*** Document text Section Begins ***

State Leaders Must Act on Gun Violence
2016 is shaping up to be a landmark year for the gun-violence-prevention movement. The year opened with President Obama's radio address announcing his plan to focus on America's gun-violence epidemic in the remaining year of his presidency. Days later, on January 4, flanked by survivors of gun violence from communities across the country, the president once again addressed the nation in a moving speech lamenting the polarized and gridlocked state of the gun-policy debate.
In that second address, President Obama called upon all Americans to stand up to the powerful gun lobby and take action to enact commonsense policies to prevent some of the country's annual 33,000 gun deaths. He also unveiled a series of executive actions that, while modest in the context of all that needs to be done to strengthen our nation's gun laws, present a thoughtful approach to addressing many aspects of gun violence.

*** Document text Section Ends ***

# Problems to work on
1: Can you reproduce, word for word, the part of the gun violence article that opens with the words containing "In that second" and closes with "of gun violence."?
2: Answer these questions from the gun violence article:
(a) On what date did President Obama address the nation while flanked by survivors of gun violence?
(b) How many annual gun deaths in the country does the article cite?
(c) What did the president unveil in his second address?
The records come from a different source than the gun violence article.

*** Excerpted records Section Begins ***

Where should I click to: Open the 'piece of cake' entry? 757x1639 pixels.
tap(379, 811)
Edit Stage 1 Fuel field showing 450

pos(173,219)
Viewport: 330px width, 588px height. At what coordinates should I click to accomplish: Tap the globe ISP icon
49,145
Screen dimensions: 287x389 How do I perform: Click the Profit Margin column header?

*** Excerpted records Section Ends ***

# Responses for each task
1:
In that second address, President Obama called upon all Americans to stand up to the powerful gun lobby and take action to enact commonsense policies to prevent some of the country's annual 33,000 gun deaths. He also unveiled a series of executive actions that, while modest in the context of all that needs to be done to strengthen our nation's gun laws, present a thoughtful approach to addressing many aspects of gun violence.

2:
(a) January 4
(b) 33,000
(c) A series of executive actions